## HOW TO COMPLETE THIS TASK
Keep only the lines from the top of the listing through the one with "Click the 450个专业", and reproduce them unaltered.
───── STUDY MATERIAL
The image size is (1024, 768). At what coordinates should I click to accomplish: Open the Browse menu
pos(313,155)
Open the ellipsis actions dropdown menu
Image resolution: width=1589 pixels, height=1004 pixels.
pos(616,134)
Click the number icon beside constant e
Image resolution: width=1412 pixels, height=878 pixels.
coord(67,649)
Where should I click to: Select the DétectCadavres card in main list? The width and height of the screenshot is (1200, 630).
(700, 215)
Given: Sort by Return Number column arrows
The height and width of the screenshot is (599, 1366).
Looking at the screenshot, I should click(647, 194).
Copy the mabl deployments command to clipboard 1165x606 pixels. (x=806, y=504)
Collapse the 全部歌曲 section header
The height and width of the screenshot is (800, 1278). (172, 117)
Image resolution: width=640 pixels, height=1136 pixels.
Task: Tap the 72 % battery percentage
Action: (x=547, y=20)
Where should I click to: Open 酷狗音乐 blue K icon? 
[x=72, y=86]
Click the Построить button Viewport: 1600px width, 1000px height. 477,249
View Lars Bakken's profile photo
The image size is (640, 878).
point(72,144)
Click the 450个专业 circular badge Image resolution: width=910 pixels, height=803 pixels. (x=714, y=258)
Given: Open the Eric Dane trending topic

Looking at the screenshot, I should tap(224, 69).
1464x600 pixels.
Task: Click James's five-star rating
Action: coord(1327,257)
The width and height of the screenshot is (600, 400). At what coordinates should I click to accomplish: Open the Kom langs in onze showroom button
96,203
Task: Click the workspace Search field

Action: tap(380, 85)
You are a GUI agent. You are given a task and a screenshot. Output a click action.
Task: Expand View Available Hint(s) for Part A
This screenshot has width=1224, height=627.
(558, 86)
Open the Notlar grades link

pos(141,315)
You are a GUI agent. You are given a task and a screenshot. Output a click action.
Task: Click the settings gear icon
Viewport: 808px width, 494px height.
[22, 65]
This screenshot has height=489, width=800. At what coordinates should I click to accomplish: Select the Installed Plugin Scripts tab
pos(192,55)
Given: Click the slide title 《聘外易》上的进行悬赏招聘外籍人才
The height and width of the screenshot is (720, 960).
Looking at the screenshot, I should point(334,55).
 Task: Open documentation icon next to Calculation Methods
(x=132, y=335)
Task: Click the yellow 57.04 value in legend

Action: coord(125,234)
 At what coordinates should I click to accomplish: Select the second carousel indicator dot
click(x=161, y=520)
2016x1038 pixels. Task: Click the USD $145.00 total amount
──────────
## RESPONSE AREA
The image size is (1024, 768). At what coordinates should I click to accomplish: Open the Browse menu
pos(313,155)
Open the ellipsis actions dropdown menu
Image resolution: width=1589 pixels, height=1004 pixels.
pos(616,134)
Click the number icon beside constant e
Image resolution: width=1412 pixels, height=878 pixels.
coord(67,649)
Where should I click to: Select the DétectCadavres card in main list? The width and height of the screenshot is (1200, 630).
(700, 215)
Given: Sort by Return Number column arrows
The height and width of the screenshot is (599, 1366).
Looking at the screenshot, I should click(647, 194).
Copy the mabl deployments command to clipboard 1165x606 pixels. (x=806, y=504)
Collapse the 全部歌曲 section header
The height and width of the screenshot is (800, 1278). (172, 117)
Image resolution: width=640 pixels, height=1136 pixels.
Task: Tap the 72 % battery percentage
Action: (x=547, y=20)
Where should I click to: Open 酷狗音乐 blue K icon? 
[x=72, y=86]
Click the Построить button Viewport: 1600px width, 1000px height. 477,249
View Lars Bakken's profile photo
The image size is (640, 878).
point(72,144)
Click the 450个专业 circular badge Image resolution: width=910 pixels, height=803 pixels. (x=714, y=258)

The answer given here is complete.